#### Records supplied
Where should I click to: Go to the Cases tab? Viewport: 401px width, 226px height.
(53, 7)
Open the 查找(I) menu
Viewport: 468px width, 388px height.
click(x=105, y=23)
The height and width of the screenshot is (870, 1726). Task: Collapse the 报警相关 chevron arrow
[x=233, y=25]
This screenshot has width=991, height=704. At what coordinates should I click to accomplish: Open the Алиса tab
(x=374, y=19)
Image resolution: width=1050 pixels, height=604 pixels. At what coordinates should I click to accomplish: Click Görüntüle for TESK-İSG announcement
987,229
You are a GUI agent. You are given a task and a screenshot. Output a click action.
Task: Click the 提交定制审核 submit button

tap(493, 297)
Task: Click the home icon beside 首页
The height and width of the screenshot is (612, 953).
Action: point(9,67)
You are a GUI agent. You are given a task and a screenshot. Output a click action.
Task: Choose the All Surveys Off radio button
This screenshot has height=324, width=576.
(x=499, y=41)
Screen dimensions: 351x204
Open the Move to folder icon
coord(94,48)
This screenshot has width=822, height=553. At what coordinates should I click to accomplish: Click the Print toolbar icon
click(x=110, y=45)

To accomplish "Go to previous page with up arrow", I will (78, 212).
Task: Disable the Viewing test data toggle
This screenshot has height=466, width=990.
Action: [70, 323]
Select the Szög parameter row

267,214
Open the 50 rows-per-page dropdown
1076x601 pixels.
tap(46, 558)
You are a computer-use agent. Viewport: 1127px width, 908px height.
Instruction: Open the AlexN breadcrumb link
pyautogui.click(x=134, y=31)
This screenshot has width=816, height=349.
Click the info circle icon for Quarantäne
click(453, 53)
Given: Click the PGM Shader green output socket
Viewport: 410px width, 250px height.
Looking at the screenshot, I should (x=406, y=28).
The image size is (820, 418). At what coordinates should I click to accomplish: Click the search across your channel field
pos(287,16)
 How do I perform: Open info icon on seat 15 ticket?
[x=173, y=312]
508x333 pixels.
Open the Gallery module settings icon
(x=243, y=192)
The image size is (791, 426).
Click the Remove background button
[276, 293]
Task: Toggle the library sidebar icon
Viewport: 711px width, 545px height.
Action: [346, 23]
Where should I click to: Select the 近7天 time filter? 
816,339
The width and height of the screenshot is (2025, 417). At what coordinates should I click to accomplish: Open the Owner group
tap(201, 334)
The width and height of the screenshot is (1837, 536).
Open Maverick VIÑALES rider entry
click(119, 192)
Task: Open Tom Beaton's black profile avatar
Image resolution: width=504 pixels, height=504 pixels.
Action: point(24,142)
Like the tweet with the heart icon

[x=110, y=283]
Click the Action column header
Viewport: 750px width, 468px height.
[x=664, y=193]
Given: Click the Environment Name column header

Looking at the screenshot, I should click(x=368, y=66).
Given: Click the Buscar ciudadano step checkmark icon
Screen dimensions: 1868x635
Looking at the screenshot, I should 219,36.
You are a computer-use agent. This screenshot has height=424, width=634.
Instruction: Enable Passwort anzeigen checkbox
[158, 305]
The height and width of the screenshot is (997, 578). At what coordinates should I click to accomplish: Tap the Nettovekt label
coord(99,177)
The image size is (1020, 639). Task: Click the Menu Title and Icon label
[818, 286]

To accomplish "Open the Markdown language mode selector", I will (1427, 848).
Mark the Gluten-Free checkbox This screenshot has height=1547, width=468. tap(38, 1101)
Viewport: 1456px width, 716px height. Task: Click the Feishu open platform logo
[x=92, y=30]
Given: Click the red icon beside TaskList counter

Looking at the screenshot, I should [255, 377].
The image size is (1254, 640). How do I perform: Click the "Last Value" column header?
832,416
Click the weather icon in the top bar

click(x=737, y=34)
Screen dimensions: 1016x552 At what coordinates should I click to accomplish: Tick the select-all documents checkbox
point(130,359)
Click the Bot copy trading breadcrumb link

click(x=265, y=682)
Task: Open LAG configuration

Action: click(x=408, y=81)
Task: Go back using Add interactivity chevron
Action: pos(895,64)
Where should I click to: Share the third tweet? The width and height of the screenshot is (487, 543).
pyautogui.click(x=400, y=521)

#### What you have to do
Update the lines starting with the line that contains "Screen dimensions: 351x204" and going on through the line that contains "will (78, 212).", replacing "Print" with "Save" and leaving everything else unchanged. Return only those lines.

#### Worked solution
Screen dimensions: 351x204
Open the Move to folder icon
coord(94,48)
This screenshot has width=822, height=553. At what coordinates should I click to accomplish: Click the Save toolbar icon
click(x=110, y=45)

To accomplish "Go to previous page with up arrow", I will (78, 212).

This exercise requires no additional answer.